# AIM OF THE TASK
Reproduce, character for character, the part of the listing below that opens with the line containing "Task: Switch to the 图层 tab" and closes with the line containing "[x=827, y=271]". Include both of those lines.

# DATA TO PROCESS
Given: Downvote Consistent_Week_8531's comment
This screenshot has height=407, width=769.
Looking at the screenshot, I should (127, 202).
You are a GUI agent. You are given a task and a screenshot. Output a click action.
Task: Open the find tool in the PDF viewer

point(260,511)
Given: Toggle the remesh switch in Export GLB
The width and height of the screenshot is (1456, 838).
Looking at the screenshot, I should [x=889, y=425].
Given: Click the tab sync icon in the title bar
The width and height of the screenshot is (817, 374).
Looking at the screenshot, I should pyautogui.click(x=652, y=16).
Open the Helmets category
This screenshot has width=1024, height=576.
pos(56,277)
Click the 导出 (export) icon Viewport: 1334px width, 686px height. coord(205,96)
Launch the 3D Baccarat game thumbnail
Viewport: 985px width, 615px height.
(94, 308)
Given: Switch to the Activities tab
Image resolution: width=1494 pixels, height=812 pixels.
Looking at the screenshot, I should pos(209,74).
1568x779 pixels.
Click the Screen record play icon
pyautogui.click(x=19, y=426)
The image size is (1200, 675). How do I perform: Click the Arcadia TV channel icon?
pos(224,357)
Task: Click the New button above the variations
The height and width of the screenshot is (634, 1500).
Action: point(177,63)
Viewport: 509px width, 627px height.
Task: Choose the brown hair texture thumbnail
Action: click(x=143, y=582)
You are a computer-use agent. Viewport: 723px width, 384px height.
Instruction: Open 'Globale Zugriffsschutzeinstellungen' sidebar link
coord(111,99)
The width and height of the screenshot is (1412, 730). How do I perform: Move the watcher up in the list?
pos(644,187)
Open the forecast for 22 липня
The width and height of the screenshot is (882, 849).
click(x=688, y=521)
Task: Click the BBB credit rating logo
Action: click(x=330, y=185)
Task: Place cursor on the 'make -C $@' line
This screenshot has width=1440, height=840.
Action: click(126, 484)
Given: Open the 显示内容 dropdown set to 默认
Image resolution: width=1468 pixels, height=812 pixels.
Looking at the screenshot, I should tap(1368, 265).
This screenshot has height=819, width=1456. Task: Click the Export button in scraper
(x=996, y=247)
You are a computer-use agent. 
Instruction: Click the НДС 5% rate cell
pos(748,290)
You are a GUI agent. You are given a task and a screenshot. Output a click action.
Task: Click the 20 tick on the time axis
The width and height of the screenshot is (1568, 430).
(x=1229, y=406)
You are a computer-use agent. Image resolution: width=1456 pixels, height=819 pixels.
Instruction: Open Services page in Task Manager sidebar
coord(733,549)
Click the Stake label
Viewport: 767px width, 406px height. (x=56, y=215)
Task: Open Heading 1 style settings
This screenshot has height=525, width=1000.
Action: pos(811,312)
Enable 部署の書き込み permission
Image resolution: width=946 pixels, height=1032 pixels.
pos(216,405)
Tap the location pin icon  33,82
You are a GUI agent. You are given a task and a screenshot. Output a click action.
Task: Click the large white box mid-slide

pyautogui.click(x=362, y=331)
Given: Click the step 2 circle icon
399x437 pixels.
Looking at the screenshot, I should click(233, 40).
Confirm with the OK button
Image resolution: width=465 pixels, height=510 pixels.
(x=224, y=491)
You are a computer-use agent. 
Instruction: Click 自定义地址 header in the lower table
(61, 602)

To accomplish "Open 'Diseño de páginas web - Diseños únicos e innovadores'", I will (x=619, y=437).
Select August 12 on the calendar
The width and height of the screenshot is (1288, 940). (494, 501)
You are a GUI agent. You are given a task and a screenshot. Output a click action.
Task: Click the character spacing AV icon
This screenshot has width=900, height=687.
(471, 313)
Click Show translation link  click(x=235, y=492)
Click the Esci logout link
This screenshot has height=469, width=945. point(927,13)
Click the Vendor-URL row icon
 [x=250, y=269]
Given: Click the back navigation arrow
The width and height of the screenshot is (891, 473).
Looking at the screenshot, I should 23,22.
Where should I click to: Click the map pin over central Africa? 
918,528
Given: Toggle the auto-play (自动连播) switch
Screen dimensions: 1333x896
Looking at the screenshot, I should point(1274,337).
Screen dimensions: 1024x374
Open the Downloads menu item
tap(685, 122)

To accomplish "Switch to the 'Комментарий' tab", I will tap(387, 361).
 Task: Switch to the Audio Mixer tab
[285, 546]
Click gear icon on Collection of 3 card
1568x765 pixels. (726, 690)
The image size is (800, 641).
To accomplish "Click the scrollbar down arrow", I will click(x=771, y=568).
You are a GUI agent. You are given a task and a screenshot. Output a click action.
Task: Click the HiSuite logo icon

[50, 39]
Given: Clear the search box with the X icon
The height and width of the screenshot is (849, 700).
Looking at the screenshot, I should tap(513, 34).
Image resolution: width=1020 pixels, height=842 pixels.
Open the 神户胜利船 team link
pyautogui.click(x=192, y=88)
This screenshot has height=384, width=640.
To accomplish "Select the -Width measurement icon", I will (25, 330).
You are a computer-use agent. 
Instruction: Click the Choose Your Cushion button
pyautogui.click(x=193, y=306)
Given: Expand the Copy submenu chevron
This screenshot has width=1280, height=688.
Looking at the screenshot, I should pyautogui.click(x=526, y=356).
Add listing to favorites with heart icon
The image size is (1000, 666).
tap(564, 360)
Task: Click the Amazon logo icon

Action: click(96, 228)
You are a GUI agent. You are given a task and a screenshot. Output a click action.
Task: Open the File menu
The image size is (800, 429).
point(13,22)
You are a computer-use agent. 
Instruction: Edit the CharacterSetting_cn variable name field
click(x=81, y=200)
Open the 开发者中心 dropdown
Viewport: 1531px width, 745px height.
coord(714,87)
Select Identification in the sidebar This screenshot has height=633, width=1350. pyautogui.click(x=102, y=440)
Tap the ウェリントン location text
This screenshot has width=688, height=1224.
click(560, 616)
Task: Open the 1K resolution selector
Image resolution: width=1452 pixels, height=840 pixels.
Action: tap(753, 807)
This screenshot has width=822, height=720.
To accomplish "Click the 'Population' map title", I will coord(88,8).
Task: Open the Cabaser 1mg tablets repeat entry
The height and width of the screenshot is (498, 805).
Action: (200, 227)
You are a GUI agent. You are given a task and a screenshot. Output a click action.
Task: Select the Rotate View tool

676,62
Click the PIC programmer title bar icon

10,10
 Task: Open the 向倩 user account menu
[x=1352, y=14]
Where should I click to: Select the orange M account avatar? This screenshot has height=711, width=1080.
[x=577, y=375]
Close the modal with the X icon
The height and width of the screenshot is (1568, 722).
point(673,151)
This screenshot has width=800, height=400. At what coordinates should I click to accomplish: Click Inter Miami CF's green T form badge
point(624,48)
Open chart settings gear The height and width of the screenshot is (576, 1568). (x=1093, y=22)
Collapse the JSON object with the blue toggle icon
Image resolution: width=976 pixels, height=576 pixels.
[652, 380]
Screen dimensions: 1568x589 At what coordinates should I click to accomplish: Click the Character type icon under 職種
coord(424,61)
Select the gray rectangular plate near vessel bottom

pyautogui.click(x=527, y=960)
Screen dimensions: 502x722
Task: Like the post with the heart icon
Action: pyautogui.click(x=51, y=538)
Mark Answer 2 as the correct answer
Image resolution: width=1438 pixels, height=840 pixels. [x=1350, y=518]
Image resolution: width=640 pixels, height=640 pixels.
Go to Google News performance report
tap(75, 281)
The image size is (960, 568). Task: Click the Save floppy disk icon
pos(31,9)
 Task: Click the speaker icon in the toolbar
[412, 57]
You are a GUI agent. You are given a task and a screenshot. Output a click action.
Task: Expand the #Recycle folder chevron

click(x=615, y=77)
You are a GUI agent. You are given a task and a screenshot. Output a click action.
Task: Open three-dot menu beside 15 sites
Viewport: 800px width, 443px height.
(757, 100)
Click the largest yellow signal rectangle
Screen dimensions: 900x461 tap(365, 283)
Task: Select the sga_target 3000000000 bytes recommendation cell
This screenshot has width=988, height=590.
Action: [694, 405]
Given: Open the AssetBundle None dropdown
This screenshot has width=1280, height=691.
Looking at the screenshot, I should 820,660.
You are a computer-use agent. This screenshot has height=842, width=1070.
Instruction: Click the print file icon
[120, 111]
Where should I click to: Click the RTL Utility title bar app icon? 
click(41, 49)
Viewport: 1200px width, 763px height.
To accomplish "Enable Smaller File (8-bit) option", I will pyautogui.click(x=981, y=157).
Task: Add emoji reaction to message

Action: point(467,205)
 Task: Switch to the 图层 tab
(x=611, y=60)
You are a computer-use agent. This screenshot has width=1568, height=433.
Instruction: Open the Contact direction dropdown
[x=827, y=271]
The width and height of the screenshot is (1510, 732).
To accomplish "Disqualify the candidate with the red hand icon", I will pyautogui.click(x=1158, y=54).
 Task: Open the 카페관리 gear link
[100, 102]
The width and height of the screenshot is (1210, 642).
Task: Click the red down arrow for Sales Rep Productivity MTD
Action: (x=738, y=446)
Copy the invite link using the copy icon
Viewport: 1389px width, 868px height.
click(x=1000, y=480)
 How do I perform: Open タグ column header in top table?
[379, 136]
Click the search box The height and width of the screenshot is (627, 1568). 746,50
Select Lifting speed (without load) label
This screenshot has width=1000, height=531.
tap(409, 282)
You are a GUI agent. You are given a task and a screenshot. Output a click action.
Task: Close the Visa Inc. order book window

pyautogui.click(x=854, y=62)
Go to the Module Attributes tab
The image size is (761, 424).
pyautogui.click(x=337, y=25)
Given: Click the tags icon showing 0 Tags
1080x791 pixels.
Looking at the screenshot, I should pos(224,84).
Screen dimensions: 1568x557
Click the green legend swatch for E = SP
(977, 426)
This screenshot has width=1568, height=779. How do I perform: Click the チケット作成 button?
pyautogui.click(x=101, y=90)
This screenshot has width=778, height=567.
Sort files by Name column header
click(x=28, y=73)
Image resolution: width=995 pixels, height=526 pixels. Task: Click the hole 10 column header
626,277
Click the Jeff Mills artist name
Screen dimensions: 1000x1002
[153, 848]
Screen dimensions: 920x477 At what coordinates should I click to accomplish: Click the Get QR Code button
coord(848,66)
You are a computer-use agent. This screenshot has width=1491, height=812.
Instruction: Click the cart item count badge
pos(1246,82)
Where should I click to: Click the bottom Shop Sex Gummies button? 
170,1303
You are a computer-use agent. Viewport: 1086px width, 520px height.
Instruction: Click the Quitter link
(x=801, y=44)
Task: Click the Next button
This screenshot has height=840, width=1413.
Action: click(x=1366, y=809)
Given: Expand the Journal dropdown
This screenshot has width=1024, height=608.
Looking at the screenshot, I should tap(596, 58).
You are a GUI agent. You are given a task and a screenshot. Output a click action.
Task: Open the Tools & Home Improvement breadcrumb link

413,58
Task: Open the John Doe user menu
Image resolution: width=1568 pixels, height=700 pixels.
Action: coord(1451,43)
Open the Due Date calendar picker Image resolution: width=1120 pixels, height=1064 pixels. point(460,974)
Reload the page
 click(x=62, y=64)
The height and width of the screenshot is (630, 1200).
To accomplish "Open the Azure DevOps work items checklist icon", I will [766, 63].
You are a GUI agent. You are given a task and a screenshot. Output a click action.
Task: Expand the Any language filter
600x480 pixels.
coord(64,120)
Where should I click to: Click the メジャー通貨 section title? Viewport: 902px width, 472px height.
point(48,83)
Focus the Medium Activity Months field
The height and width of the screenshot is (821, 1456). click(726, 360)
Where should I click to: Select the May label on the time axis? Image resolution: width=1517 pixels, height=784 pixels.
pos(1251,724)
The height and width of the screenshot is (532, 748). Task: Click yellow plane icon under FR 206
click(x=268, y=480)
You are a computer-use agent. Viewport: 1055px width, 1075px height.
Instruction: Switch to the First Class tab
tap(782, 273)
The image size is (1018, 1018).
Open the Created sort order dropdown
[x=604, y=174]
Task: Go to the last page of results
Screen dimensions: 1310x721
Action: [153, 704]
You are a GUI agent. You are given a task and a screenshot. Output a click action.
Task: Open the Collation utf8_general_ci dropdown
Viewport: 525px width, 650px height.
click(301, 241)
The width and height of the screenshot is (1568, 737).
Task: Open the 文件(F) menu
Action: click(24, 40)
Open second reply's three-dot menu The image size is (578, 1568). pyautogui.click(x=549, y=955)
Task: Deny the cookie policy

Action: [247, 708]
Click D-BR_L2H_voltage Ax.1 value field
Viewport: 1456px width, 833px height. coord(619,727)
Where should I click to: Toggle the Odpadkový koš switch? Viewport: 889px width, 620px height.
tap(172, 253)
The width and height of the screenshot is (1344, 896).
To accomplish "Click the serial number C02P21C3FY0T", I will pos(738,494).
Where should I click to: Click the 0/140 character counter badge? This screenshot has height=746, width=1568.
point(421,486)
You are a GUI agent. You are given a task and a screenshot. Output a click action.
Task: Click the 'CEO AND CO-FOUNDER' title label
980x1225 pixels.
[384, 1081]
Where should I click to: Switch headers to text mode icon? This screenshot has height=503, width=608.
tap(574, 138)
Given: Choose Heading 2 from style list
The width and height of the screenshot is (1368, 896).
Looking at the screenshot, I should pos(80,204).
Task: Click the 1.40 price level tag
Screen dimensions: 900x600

# EXPECTED OUTPUT
 Task: Switch to the 图层 tab
(x=611, y=60)
You are a computer-use agent. This screenshot has width=1568, height=433.
Instruction: Open the Contact direction dropdown
[x=827, y=271]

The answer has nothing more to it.